When the bough breaks, curiosity is aroused

Grandma Becky is sitting with Granddaughter Adelaide in a chair. Grandchild is operating on her default setting of constant chatter, so Grandma begins singing “Rock-a-bye Baby.” This causes Grandchild to stop momentarily and listen.

“Sing it again, Grandma,” she says as she climbs off Grandma’s lap, and that’s what Grandma does.

“Rock-a-bye baby in the tree top/when the wind blows the cradle will rock/when the bough breaks …” At this point Grandchild who has been swaying to the song begins bowing down from her waist while keeping a remarkably straight back. Grandma proceeds to use this as a teachable moment (It is educator in her.) and explains to the 3-year-old that the “bough” in the song is another word with a meaning different from the “bow” she is demonstrating.

When Becky gets home she tells me this story, and we both start wondering about the word “bough.” I look it up because we are curious and because I am a former English teacher. “Bough,” it turns out, can be traced to the 11th century and comes from Middle English where it meant “shoulder” as well as its current meaning of “a large or main branch of a tree.”

“Bow,” the word Adelaide confused, means “to bend” and also dates from Middle English. Curiously, the word that is spelled the same but pronounced with a long O and means “weapon or knot of ribbon” has essentially the same lineage as Adelaide’s bow.

After I cleared up that question, I started pondering a different, more troubling one: Why was the baby in a cradle up in a tree where it clearly could — and later in the rhyme did — fall?

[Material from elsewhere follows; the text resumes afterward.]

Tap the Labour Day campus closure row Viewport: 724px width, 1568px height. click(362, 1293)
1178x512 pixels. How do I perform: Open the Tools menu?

Turns out this is one of those folk curiosities whose roots are lost in the mists of history. Though I couldn’t pin down a documented origin story, I came upon some interesting theories.

One of my favorites is that the lyrics were written by a Mayflower Pilgrim who observed Native Americans hanging birch-bark cradles in trees, where the wind would gently rock their babies to sleep. Another legend traces it to an English family who lived in a huge treehouse high in a yew tree, while one author reaches back to ancient Egypt, where the baby symbolizes the god Horus.

The first printed version of the rhyme appeared in 1765 in “Mother Goose’s Melody.” A footnote explains it is a moral lesson: “This may serve as a Warning to the Proud and Ambitious, who climb so high that they fall at last.” Well, it’s no secret that nursery rhymes and other children’s literature often contain moral and ethical lessons, so I suppose we must consider a variety of interpretations.

Even interpretations that seem, on first glance, pretty far out. For example, the Medical Obstetrics Theory which postulates that the the rocking of the baby refers to the movement of the baby in amniotic fluid of the mother’s womb with the umbilical cord representing the tree and, well, you can check your medical textbook and take it from there.

Political interpretations often find their way into “innocent” children’s songs and poems. Such an interpretation holds that “Rock-a-Bye Baby” (or “Hush-a-Bye, Baby” as it was first sung.) can be understood as a reference to the events of the “Glorious Revolution” of 1688. In this reading, the “baby” is the Catholic heir of King James II and the “wind” is the political wind blowing from the Netherlands bringing Protestant William of Orange who would eventually depose the reigning monarch.

You know, it might be interesting to hear a modern children’s lullaby about today’s political intrigues. On second thought, maybe it wouldn’t.

I’m glad Adelaide likes the old nursery rhymes, songs and lullabies. She seems to accept them at face value rather than attaching some deeper meaning. I think that is the way I prefer to hear them, as well.